2. She Was the First Woman Elected to House of Representatives from Wisconsin
Before she busted open the gates by becoming the first openly gay U.S. senator in America, she broke through boundaries when she was the first woman to be elected to Congress from Wisconsin, winning a seat in the House of Representatives in 1998.
3. Her Win Was an Important Hold for the Democrats
Baldwin’s victory was a massive blow to the Republicans, maintaining a Democratic seat in the somewhat-red Wisconsin, adding to the Democratic net gain of four seats in the Senate on Tuesday.
4. She’s Been Active in Politics for More than 25 years
In Tammy’s first election win, she was appointed to the Dane County Board of Supervisors, on which she served from 1986 to 1994. She followed that with three terms in the Wisconsin Assembly in the ’90s, and then became the first openly gay non-incumbent person elected to Congress in 1998. She held that position in the House of Representatives for seven terms.
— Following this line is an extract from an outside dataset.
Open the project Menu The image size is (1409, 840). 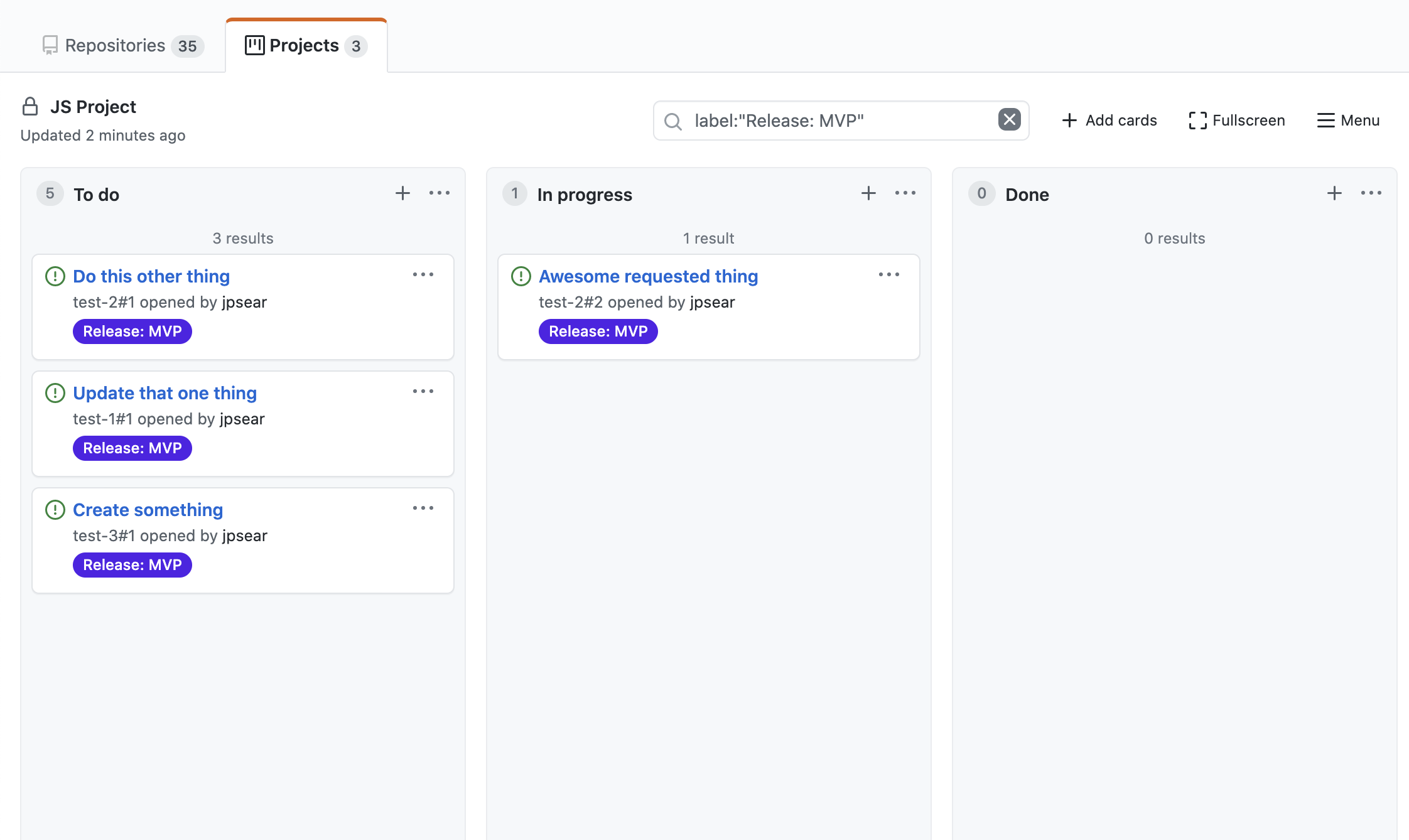1348,121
5. She Was Voted ‘Most Liberal’ but Identifies as a ‘Proud Progressive’
According to rankings done by the National Journal, Baldwin tied with six others for the ranking of “most liberal” in 2010. However, in an interview during her candidacy for Senate, she wouldn’t call herself a liberal and instead considered herself “progressive and a fighter who’s not afraid to stand up” as a voice for the middle class.
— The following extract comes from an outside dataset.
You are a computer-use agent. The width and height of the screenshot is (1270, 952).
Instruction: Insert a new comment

6. She Supports Health Care Reform
On Baldwin’s website, she draws attention to the fact that her first priority is providing health care for all. She also claims that she originally sought a seat in Congress to “ensure affordable, accessible health care coverage for all in this country,” a goal that remains in the forefront of her agenda for the future. She voted in favor of Obamacare in 2010.
7. She Fights for Civil Rights
Baldwin asserts that her strong feelings on health care are followed closely by her support of “equal rights, justice, and equal protections for all.” Baldwin has been at the forefront of gay marriage debate, opposing a constitutional amendment to ban same-sex marriages. She works to prevent discrimination against gays in the workplace. She also fought to expand the definition of hate crimes to include people singled out based on gender, sexual orientation or disabilities. She also supported the Equal Pay Act and the Ledbetter Fair Pay Act, which aim to end wage discrimination based on gender.
And here she is totally rocking out at the Wisconsin Capitol Pride Rally:
8. She Was the Underdog
Only six years ago Wisconsin voted to ban gay marriages in the state. But now, they’re home to the nation’s first gay senator. Tammy’s opponent in the Senate race was Tommy Thompson, a popular former governor and the secretary of health and human services under George W. Bush. Vice presidential candidate Paul Ryan and other heavy hitters lent a hand to Thompson on the campaign trail. Despite this, and beginning her campaign as a longshot, Baldwin was able to raise $12 million, over $5 million more than Thompson, and captured 51 percent of the vote.
9. Her Sexuality was Hardly Discussed During her Campaign
Though she received donations from the Gay and Lesbian Victory Fund, her sexuality was largely a non-issue during her campaign. As CNN quotes, she didn’t run to make history, but rather “to make a difference.” She does acknowledge that her win helps to create a Senate that is “more reflective” of the American people. Baldwin says the majority of voters place more importance on her positions on issues that affect them than her sexual orientation.
10. She Led the Charge to Impeach Dick Cheney
Baldwin was among the 133 members of the House of Representatives to vote against the invasion of Iraq. She also co-sponsored a bill to impeach Dick Cheney for alleged crimes including the “deceptive actions leading up to the Iraq war.” When discussing her views on foreign policy during her campaign this year, she said “we cannot make mistakes of the previous administration of going to war without a definition of victory, of success and of achieving our goals and we can’t go without an exit strategy.”